A former Ukip MEP will be sentenced today for fraudulently claiming almost £500,000 in European Parliament expenses.
Ashley Mote, 79, was convicted in May of 12 fraud-related offences and of using the gains to fund his court battles in the UK.
A jury at London's Southwark Crown Court found him guilty of four counts of obtaining a money transfer by deception, three of false accounting, two of fraud, and one each of acquiring criminal property, concealing criminal property and theft.
The offences took place between November 2004 and July 2010.
Mote, of Binsted, Hampshire, will appear at the same court on conditional bail for sentencing today.
Following his conviction, Mr Justice Stuart Smith said: ''He must appreciate that there is a very strong likelihood that a custodial sentence will follow.''
Mote submitted numerous false claims for parliamentary assistance allowance, which was supposed to be for work that organisations had carried out on his behalf.

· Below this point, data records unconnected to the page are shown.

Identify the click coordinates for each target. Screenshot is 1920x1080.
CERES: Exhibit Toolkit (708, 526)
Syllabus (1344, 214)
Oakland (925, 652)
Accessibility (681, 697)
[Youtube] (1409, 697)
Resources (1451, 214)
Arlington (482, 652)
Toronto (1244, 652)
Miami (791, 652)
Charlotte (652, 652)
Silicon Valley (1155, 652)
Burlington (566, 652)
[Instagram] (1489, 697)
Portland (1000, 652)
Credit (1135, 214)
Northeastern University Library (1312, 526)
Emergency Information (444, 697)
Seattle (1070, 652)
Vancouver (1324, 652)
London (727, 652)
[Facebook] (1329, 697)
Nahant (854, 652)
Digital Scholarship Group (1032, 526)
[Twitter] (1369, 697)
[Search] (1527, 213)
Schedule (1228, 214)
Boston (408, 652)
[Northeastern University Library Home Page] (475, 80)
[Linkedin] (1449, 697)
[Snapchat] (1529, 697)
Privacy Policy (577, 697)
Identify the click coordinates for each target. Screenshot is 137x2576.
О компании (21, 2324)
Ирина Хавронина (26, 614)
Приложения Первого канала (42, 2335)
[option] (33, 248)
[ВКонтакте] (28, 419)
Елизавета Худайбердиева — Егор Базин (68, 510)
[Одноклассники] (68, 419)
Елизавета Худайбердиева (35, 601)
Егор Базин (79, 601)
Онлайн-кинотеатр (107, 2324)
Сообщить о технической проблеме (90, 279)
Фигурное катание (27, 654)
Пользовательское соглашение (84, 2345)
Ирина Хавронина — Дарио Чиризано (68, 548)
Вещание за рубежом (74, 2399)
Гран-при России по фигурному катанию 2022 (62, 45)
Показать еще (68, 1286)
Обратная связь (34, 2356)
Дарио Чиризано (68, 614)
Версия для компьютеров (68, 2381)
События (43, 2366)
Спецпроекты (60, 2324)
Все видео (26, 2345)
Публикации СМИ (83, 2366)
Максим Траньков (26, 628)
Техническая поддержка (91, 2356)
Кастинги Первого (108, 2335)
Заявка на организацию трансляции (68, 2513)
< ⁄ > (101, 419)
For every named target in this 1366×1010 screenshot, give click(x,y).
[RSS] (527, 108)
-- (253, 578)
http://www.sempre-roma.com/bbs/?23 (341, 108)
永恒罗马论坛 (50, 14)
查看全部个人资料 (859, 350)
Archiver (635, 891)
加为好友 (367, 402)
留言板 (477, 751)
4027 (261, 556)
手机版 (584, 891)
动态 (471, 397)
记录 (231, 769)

He dishonestly obtained approximately 355,000 euro and £184,000 of allowances to which he was not entitled.
Between 2004, when he was elected MEP, and 2009, he claimed a total of £750,000 in parliamentary assistance allowance - taking into account his legitimate claims and fraudulent activity.
Mote was elected as a Ukip MEP for South East England in 2004, but shortly before he took up his seat he was thrown out of Nigel Farage's party because he was being prosecuted by the Department for Work and Pensions for benefit fraud.
He sat as an independent MEP until 2009, when he decided not to stand for re-election.